There are few bands in recent underground music history who command - and deserve - as much respect as Mudhoney. Survivors of the late-'80s/early-'90s Seattle explosion, singer Mark Arm, guitarist Steve Turner, drummer Dan Peters, and bassist Matt Lukin (replaced in 2001 by Guy Maddison) have been at it since 1988, when their seminal EP Superfuzz Bigmuff accidentally helped to father grunge with its blend of fuzz-drenched Stooges dynamics and ironically detached punk nihilism. In the years since that debut, they've plowed an even deeper furrow: mining garage, blues and even Hawkwind-esque psychedelia to their rawest extent, sharing the stage with Bo Diddley (and earning it), and in general, rocking well into their forties.
The Modern Pea Pod was lucky enough to speak to Mark Arm for a solid hour, during which we discussed the band, rock history, national politics, and Mudhoney's excellent upcoming record, Under a Billion Suns. I hope you enjoy the ride as much as I did...just please, don't call them alternative rock's answer to the Rolling Stones.
Modern Pea Pod: So you guys have been around forever - your first record came out in 1988, and you've only really been on hiatus for a couple years around 2000, right?
Mark Arm: We've had two downtimes. The first was in about 1991: Steve said he was going back to college, and we didn't do anything for about six months...but I don't think he ever even returned to school. Then after Matt quit [in late 1999], we didn't do anything for a year. Actually, Steve and I did [side project] Monkeywrench during both of those times, I think.
MPP: What makes you keep coming back to this project?
MA: Well, I wouldn't think it's a project... (laughs) I think it's more how we identify ourselves. I mean Steve's got a solo thing going, so I'd think he identifies himself...as himself. (laughs) But it just feels natural for us to play together. We don't sit around analyzing why we do it or anything like that.

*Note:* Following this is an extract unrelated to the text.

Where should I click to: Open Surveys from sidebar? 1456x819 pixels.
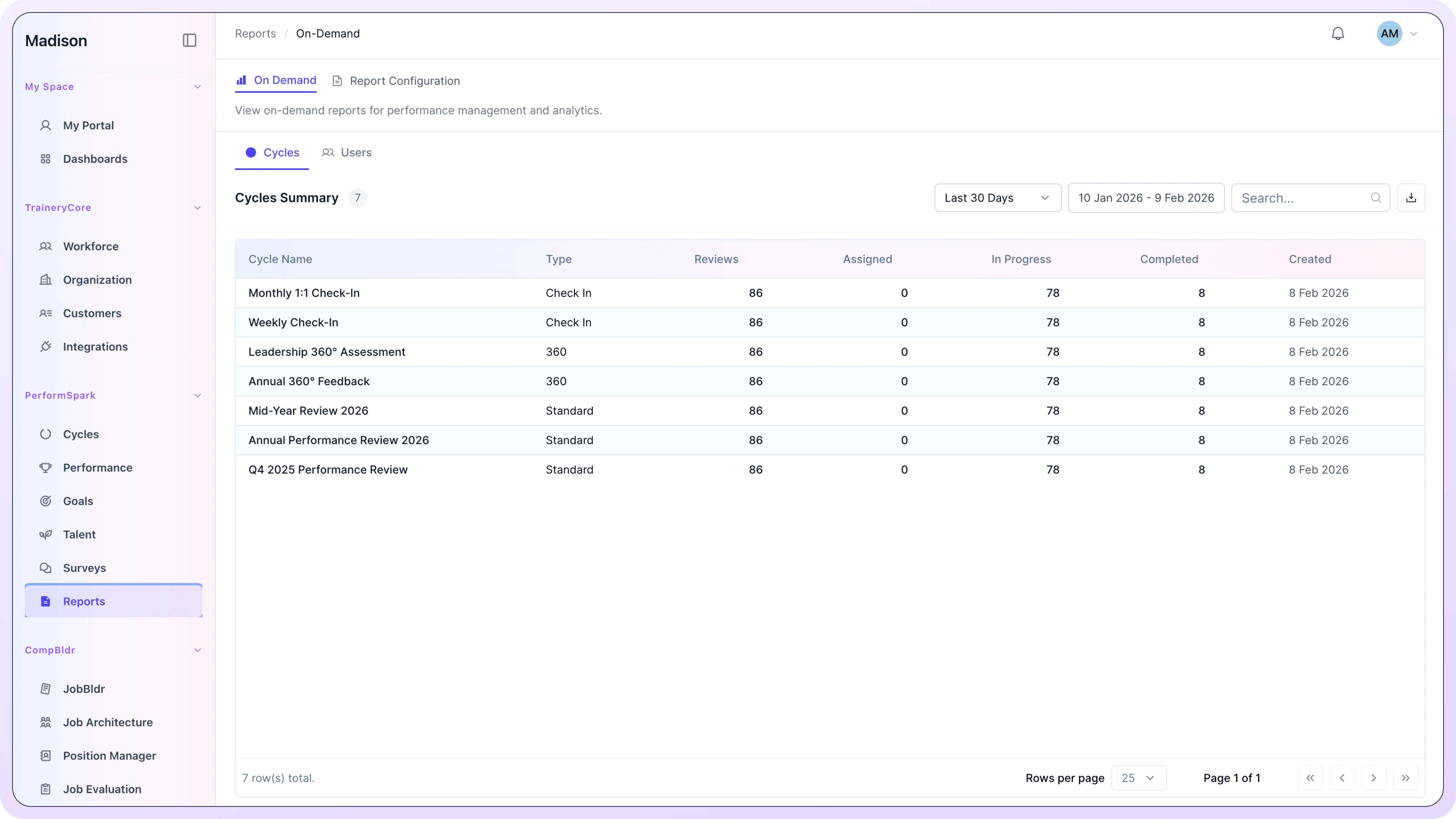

MPP: I'd like to talk about your new album - first of all, it's great. It feels a lot more direct than your last one [2002's Since We've Become Translucent], maybe a little less psychedelic -
MA: That would be the big, sprawling opening, right? [Translucent's "Baby Can You Dig the Light?"]
MPP: Yeah. There's a lot less of that on here. Also, this seems like the most openly political work you've done yet.